Our recommendations are grounded in our firsthand experience with government data systems as former leaders at the city and state levels, where we oversaw programs including cash welfare, food assistance, public health insurance, child welfare, homelessness, probation and corrections, and child support enforcement. In each of these policy areas, we witnessed immense potential for all levels of government—working with nonprofit organizations and academic partners—to harness the power of data to maximize the impact of taxpayer dollars and improve services for the public.
We believe what policymakers need most—especially at the state and local levels—is practical guidance for overcoming the myriad bureaucratic, legal, and cultural hurdles that prevent government leaders from unlocking the full potential of administrative data.
Our key findings culminate in five recommendations for policymakers:
First, tackle data security and privacy concerns by developing a clear and shared understanding of privacy laws, both within government and with the stakeholder community. Implement appropriate technology to ensure personally identifiable information will remain confidential.
Second, create standard definitions for reporting administrative data and require implementation as a condition of local, state, and federal funding.
Technological solutions can offer users a “continuum of access” that is aligned with their legal right to see and use the data. Most importantly, data must be used by researchers and policymakers to improve their quality.

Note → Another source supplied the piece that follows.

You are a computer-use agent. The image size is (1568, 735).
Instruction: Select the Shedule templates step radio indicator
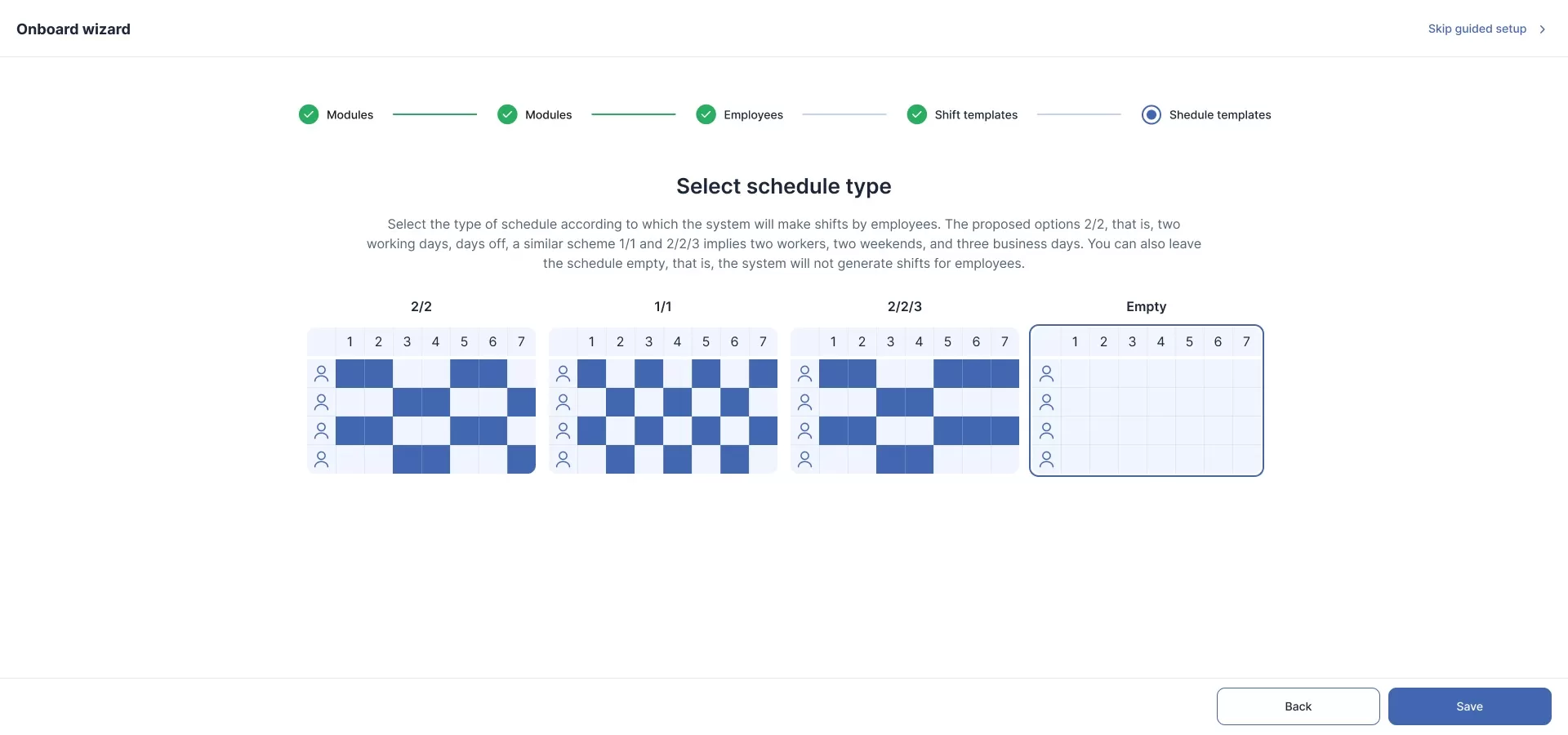(x=1151, y=114)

Third, take steps to instill a sharing and learning organizational mind-set. Implement a governance framework that is guided by shared values and transparency to facilitate appropriate sharing of administrative data.
Fourth, create ease and comfort with using and sharing data by implementing data sharing in a tiered approach and open greater access over time.
Fifth, at the federal level, standardize the collection of data and aggressively pursue data-sharing agreements with state and local governments. By linking administrative and survey data, US statistical agencies and independent researchers can more accurately report on Americans’ real conditions.
In addition, this paper offers exemplars of where this work has been done well at the state and local level to help address social challenges, from preventing child abuse to addressing homelessness. At the federal level, it provides a road map for the US Census—in partnership with other federal agencies—to take a lead role in driving systemic change in how we share and use data.